Существенную роль в становлении и оформлении герменевтической историологии сыграла французская философско-историческая школа. Раймон Арон, во многом вдохновленный работами Вебера, в своей докторской диссертации доказал, что историческая реальность существует до ее реконструкции историком (Арон 2000). В то же время веберианский социологический акцент позволил Арону остаться восприимчивым к соционаучному измерению истории, в частности, к исследованию влияния на историю социальных структур. Поль Вен также испытал влияние идей Вебера (Вен 2003). В традицию герменевтической историологии входит и другой французский историк А.-И. Мару (Marrou 1954). Мару находился скорее под влиянием Дильтея, чем Вебера, и фокусировал внимание на интенциональных аспектах анализа исторической реальности. По мнению Мару, прошлое есть не более «чем мыслительная конструкция, которая легитимна… но абстрактна и… не является самой реальностью», а реальностью является «человеческое существо, индивидуальность которого единственно настоящий организм» (Marrou 1954: 177). П. Рикер собрал и проанализировал гигантское количество литературы, создав своего рода введение в герменевтическую историологию (Рикер 2004). Важно то, что и Рикер, и Вен проявили немалый интерес к нарративу, сформировав некую тенденцию дрейфа герменевтической историологии в сторону нарративистских исследований.
Так же, как и герменевтическая, идеалистская историология возникла как реакция на позитивизм. Наиболее важный вклад в дело ее создания внесли Б. Кроче, М. Оукшот и Р. Дж. Коллингвуд (Оукшот 2002; Кроче 1998; Коллингвуд 1980). Поздним образцом идеалистской историологии стала книга Леона Голдстейна «Историческое познание» (Goldstein 1976). Идеалистская историология пересекается частью объемов с герменевтической. Обе они настаивают на неадекватности методов естественных наук для понимания мира человека; фокусируют внимание на интенциональном характере мышления и действия, оставляют без внимания те аспекты исторической действительности, которые детерминированы бессознательными психическими или социальными структурами. Если аналитическая историология исследовала дескриптивные и объяснительные моменты в исторической работе, то идеалистская и герменевтическая рассматривают связь отдельных фактов между собой так, чтобы могла сложиться связная картина или концепция исторической реальности. Они рассматривают характер историописания как проект, отличный от других способов соприкосновения с миром. Но идеалистская историология отличается от герменевтической по двум важным пунктам: во-первых, она фокусирует внимание на действиях, совершенных в прошлом. Мышление она исследует только в том случае, если оно тесно связано с действием. Например, Кроче рассматривал историю как «мышление и действие», а Коллингвуд ввел понятие «передумывание» прошлого. Идеалистской историологии присуща модель политической истории. А герменевтическая историология сфокусирована на исследовании текстов прошлого, ее модель – интеллектуальная история. Во-вторых, герменевтическая историология имеет тенденцию рассматривать историческое исследование как реконструкцию прошлого (хотя и с определенной перспективой в настоящем). Идеалистская историология стремится рассматривать историческое исследование как конструкцию прошлого (без использования интеллектуальных ресурсов, доступных в настоящем). Так, например, Кроче полагал, что история, будучи конструктом настоящего, есть современная история, а коллингвудово «передумывание» есть передумывание нас в настоящем. По словам Оукшота, работа историка заключается не в открытии или интерпретации, а в созидании и конструировании. Для герменевтической историологии такой взгляд на вещи был бы слишком субъективным: для нее прежде всего необходимо найти и описать прошлое, вступить с ним в диалог.

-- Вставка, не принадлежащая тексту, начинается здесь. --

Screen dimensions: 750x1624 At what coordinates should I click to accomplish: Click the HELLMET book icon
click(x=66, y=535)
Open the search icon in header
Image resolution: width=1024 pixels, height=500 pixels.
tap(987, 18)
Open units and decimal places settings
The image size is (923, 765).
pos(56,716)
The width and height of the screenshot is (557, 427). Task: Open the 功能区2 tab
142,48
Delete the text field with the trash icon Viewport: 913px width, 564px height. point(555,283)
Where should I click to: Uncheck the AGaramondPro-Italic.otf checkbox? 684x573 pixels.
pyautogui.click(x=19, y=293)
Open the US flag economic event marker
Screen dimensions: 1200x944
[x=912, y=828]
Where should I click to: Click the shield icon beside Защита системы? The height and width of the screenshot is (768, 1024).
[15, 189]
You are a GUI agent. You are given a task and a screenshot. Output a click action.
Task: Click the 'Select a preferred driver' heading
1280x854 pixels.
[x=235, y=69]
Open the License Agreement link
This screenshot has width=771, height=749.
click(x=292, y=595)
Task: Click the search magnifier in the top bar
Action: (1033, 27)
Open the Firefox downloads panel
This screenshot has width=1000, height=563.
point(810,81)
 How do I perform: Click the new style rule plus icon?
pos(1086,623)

Нарративно-лингвистическая историология была основана литературным критиком Р. Бартом, философом Луисом Минком и историком и культурным критиком Хайденом Уайтом (Барт 2000; 2003; 1994; Mink 1987; White 1973; 1987). Важны работы Ф. Анкерсмита, Ст. Банна, Х. Келлнера, Л. Госсмана, Ф. Каррарда, и здесь мы вновь видим, что эти же авторы основали постнеклассическую философию истории, что подтверждает нашу идею о том, что историология и философия истории представляют собой взаимосвязанные концепции исследования истории.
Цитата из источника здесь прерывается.